======== PROVIDED RECORDS ========

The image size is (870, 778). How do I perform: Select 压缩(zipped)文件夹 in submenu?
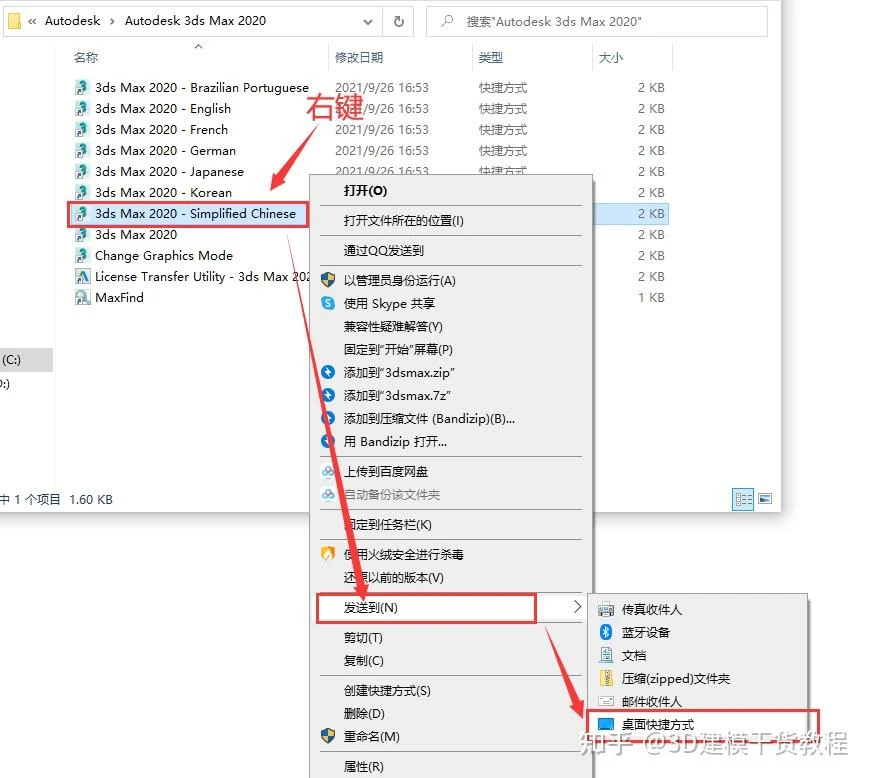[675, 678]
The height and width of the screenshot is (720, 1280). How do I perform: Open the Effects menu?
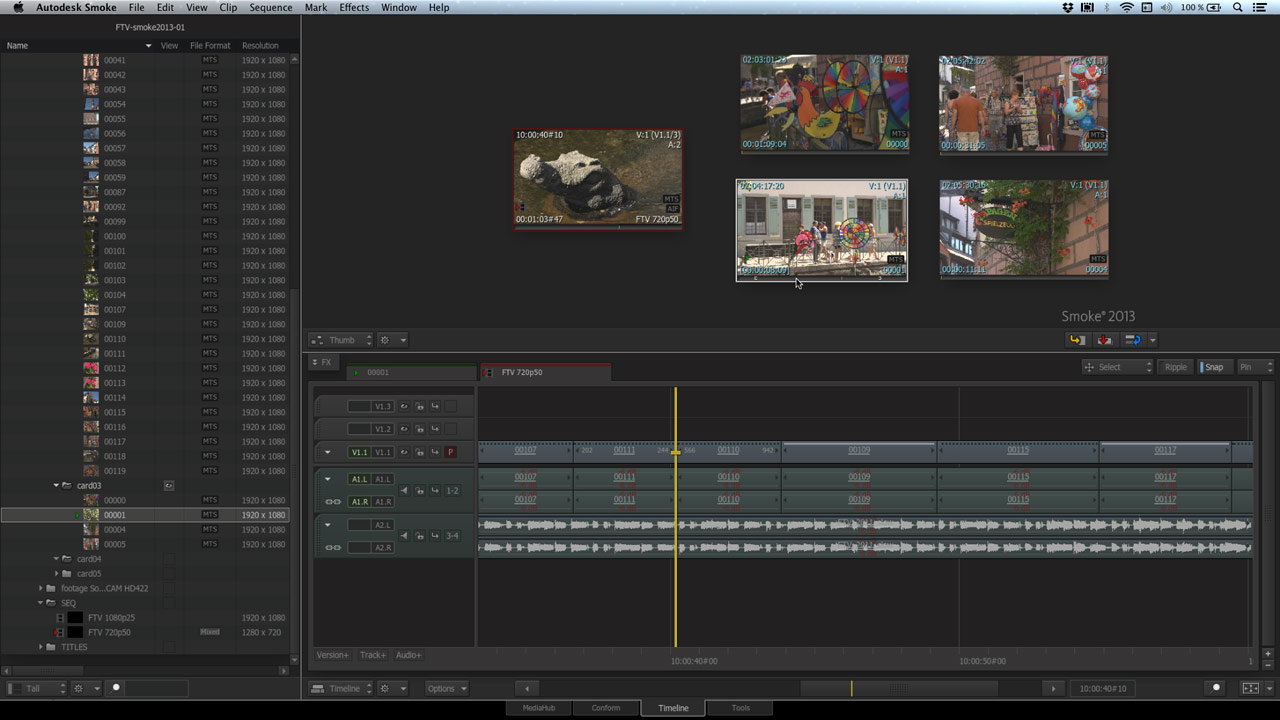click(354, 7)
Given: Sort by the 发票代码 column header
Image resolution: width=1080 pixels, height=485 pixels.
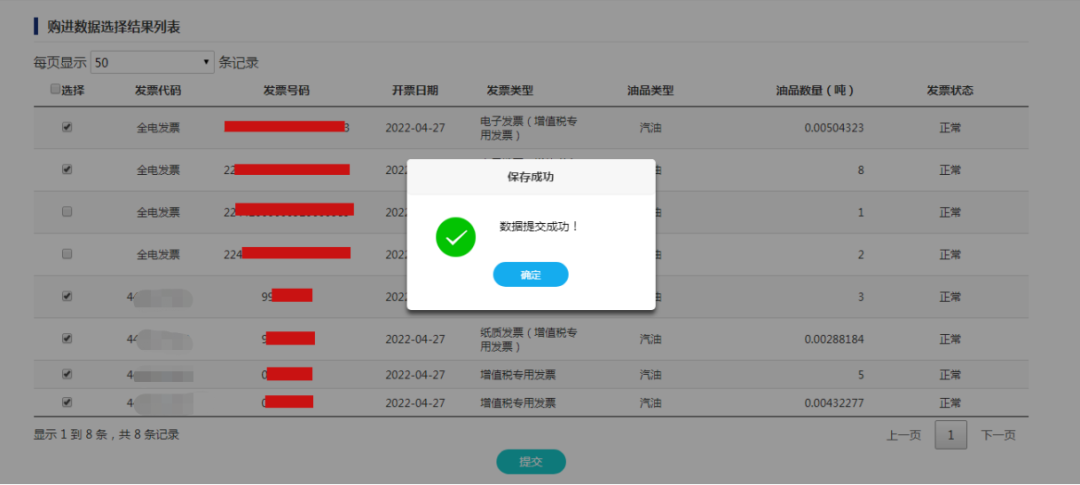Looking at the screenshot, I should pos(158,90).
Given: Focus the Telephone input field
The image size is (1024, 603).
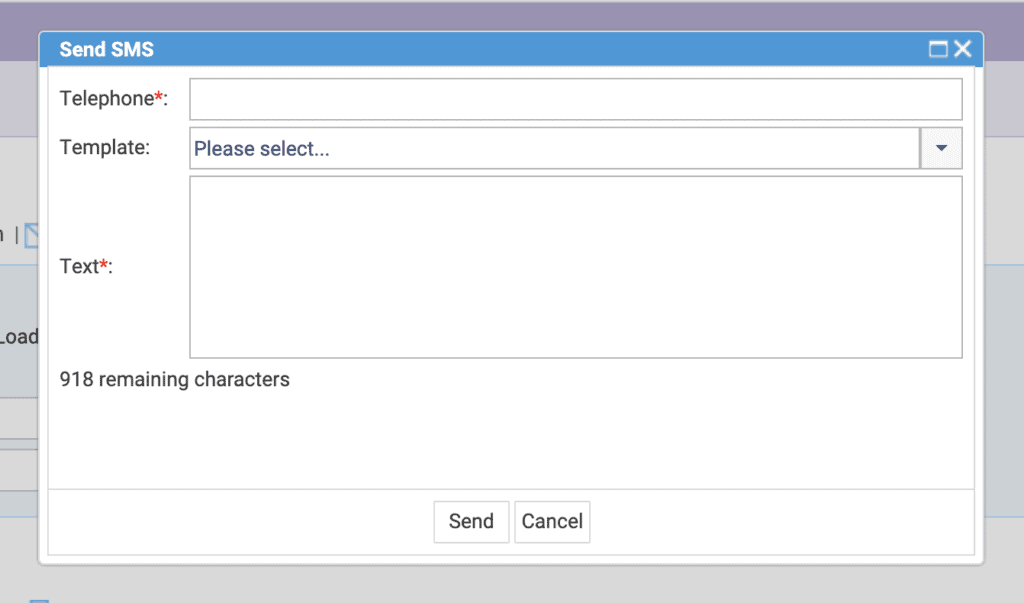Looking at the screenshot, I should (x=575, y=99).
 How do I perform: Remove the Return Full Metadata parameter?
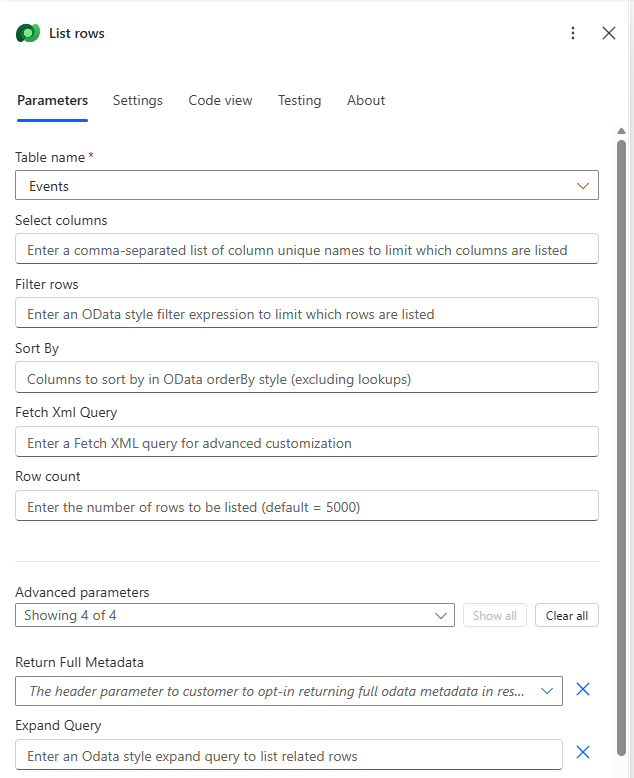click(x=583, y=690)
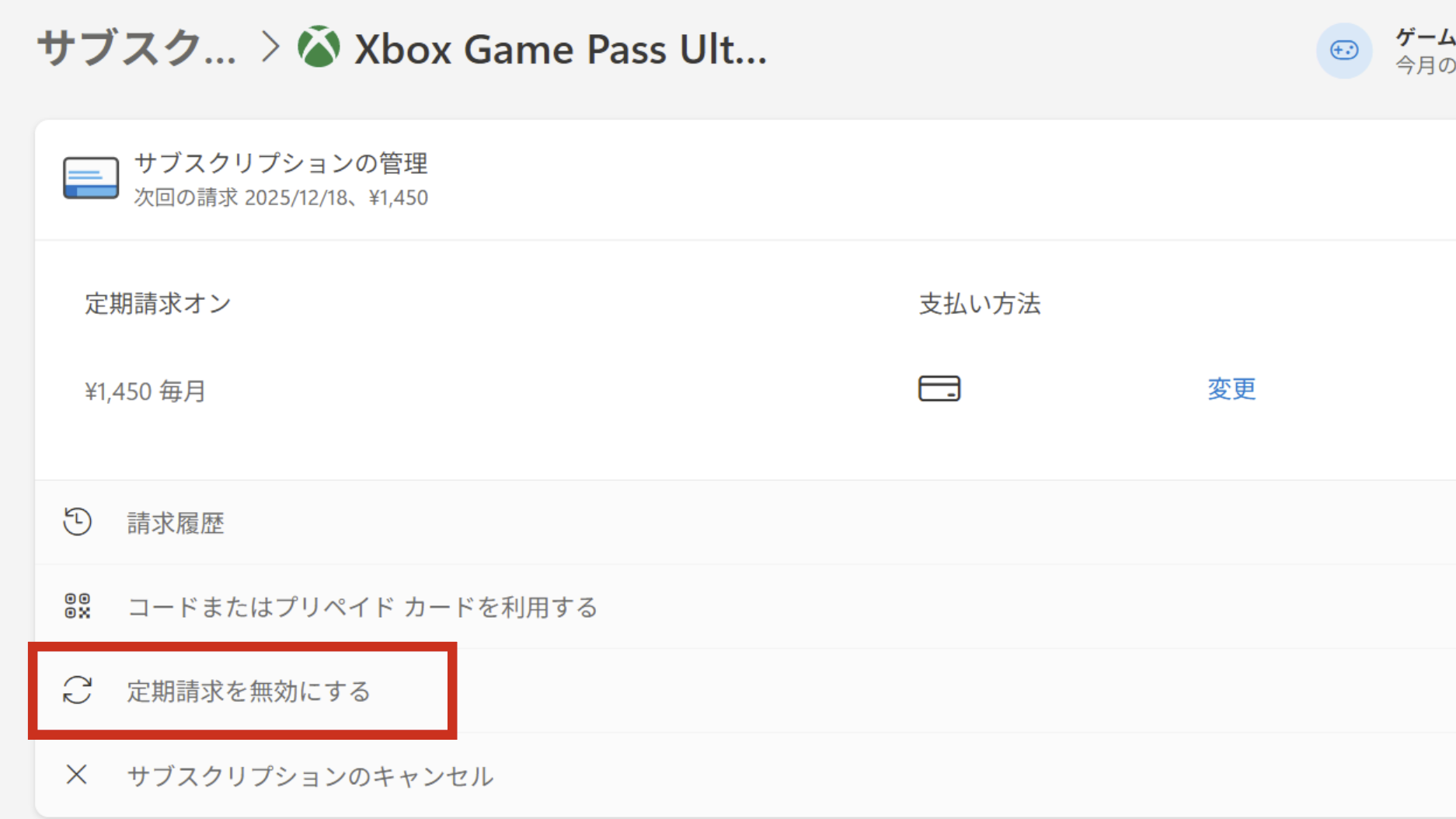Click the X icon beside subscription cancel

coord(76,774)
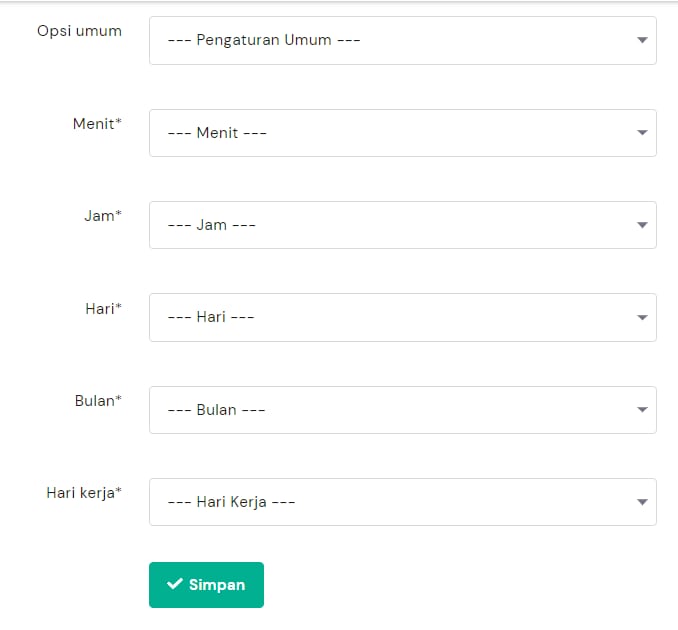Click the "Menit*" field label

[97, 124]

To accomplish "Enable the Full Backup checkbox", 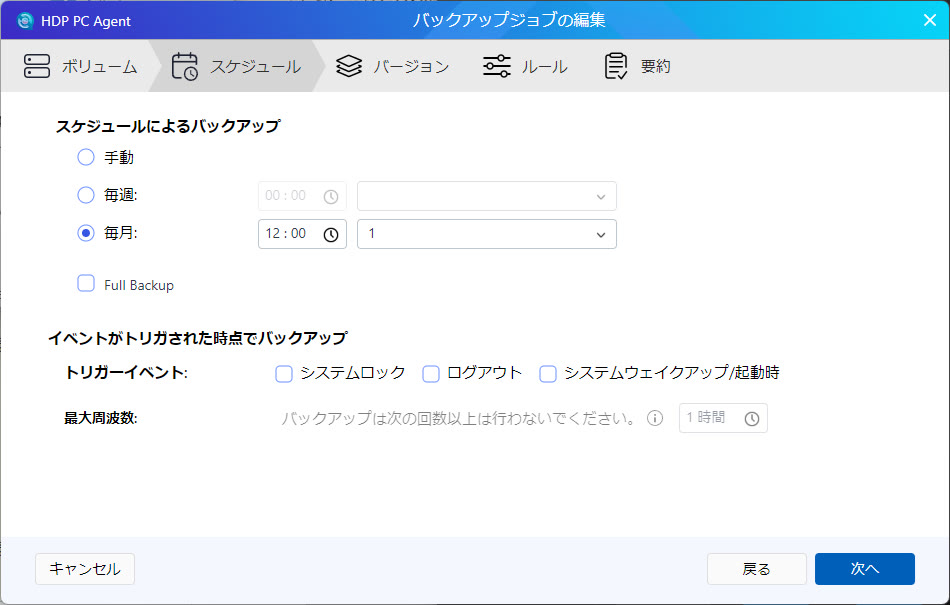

========

▶ [TASK DETAILS] Repeat only what runs from the first line of the records above to the line with "Given: Sort by the 发票代码 column header", both included, word for word, minus the pictures.

▶ [FINISHED EXERCISE]
The image size is (870, 778). How do I perform: Select 压缩(zipped)文件夹 in submenu?
[675, 678]
The height and width of the screenshot is (720, 1280). How do I perform: Open the Effects menu?
click(354, 7)
Given: Sort by the 发票代码 column header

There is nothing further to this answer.